Eine vermeintliche Mörderin wird unschuldig aus dem Gefängnis entlassen. Ihr Mann hat seine damalige Aussage auf dem Sterbebett zurückgezogen und gestanden, er habe sich nur an ihr rächen wollen. Wird Mamma Carlotta ihrem Schwiegersohn, Erik, helfen können, den Fall fünf Jahre später erfolgreich zu lösen? Wird sie in der Zwischenzeit ihre Enkelin, Carolin, davon überzeugen können, dass ihr überhasteter Umzug nach Hamburg zu dem von allen ungeliebten Freund ein Fehler war und sie besser in den Schoss der Familie zurückkommen sollte? Und werden sie über all dem verhindern können, nicht dem Wahnsinn anheim zu fallen, weil Carlottas Cousine, Violetta, zu Besuch ist?
Es ist bereits der 17. Fall von Mamma Carlotta und entsprechend viel hat sich bei ihr und in ihrem privaten Umfeld getan. Für mich war es das erste Buch, das ich aus der Reihe gelesen habe und ich würde empfehlen, beim ersten Band zu starten, um von vornherein bei den persönlichen Beziehungen im Bilde zu sein. So brauchte es einen Moment, bis ich mich orientiert hatte. Ebenfalls dringend zu empfehlen ist die ausreichende Anwesenheit von leckeren Getränken und Speisen während der Lektüre, denn Essen spielt im Leben dieser italienischen Mamma eine grosse Rolle und entsprechend lecker geht es zu. Bei den Figuren hatte ich schnell den Eindruck, sie schon lange zu kennen. Pauly schreibt sehr vertraut von ihnen und ihren Eigenarten. Sie nutzt eine allwissende Erzählfigur und wechselt rege die Perspektive zwischen Carlotta und ihrem Schwiegersohn, dem Kommissar Erik Wolf. Dabei beschreibt sie jedoch mehr als dass sie die Figuren agieren lässt und so kommt es dann zu unstimmigen Eindrücken: So heisst es beispielsweise, Carlotta erzähle viel. Jedoch sagt sie in der Geschichte nur wenig direkt und ich hatte eher den Eindruck, sie sei zurückhaltend. Sie selbst war mir lange Zeit sympathisch, die Beschreibung von ihr aber leider nicht. Schlimmer sah es bei ihrer Cousine, Violetta, aus. Ich hatte bei beiden den Eindruck, hier seien sehr viele Klischees italienischer Frauen/Grossmütter in die Erzählung eingeflossen, und das fand ich schade.

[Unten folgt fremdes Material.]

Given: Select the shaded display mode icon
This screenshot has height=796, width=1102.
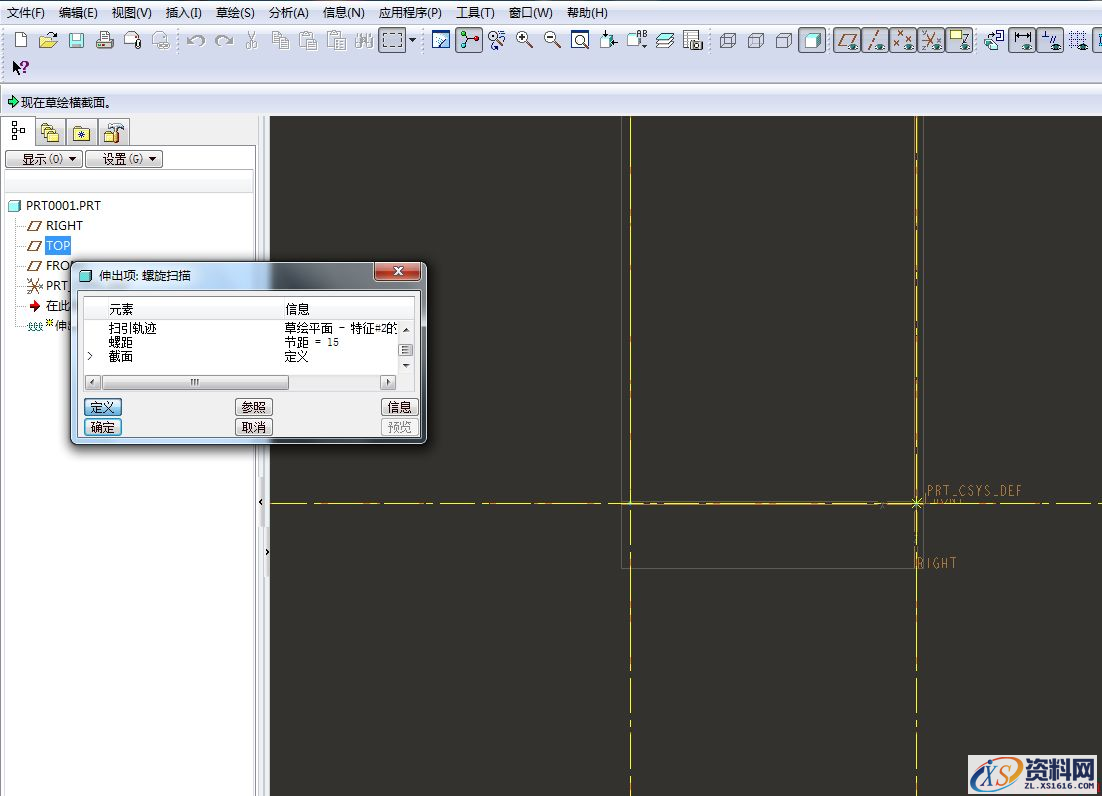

Ebenfalls wenig Freude hatte ich an den unzähligen Wiederholungen, die meines Erachtens die Handlung unnötig in die Länge zogen.

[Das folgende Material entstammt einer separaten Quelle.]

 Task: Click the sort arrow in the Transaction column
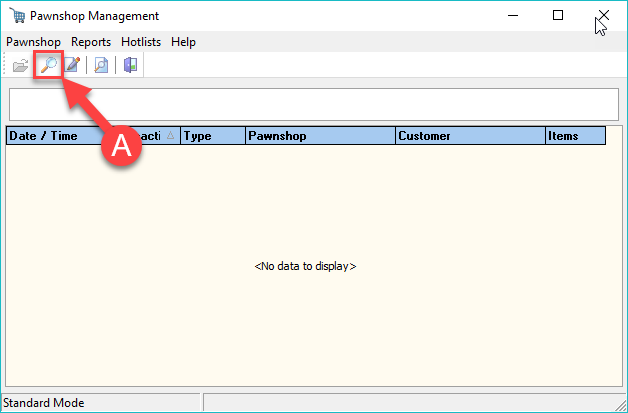169,136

Die Handlung selbst kommt lange nicht richtig in Gang, weil den Ermittlern neue Spuren in diesem alten Fall fehlen. Trotzdem ergab sich schon ab der Hälfte eine Ahnung zur Identität der Tatperson, die sich dann auch bewahrheitete. Davon konnten auch die konstruierten Wendungen am Ende nur schlecht ablenken. Gleichzeitig hatte ich an dem Wissensvorsprung wenig Freude, weil ich dachte, das müsse doch auch Erik Wolf, seinem Team und der cleveren Grossmutter klar sein. Aber das werden andere Leser*innen womöglich anders sehen. Spannung ergibt sich demnach auch nur mässig, was vor allem auch daran liegt, dass die Dinge, die Mamma Carlotta die Schweissperlen auf die Stirn treiben, nur wenig mit dem Fall zu tun haben - und mich persönlich nicht derart stressen würden.
Fazit: Eine leichte (Urlaubs-)Lektüre über eine hobbymässig ermittelnde italienische Grossmutter auf Sylt und ihre Familie. Mit Schwächen, Charme, aber in meinem Fall nicht mit Wiederholungscharakter.
Ach so und das Cover sieht zwar sommerlich aus, die Handlung spielt aber im November.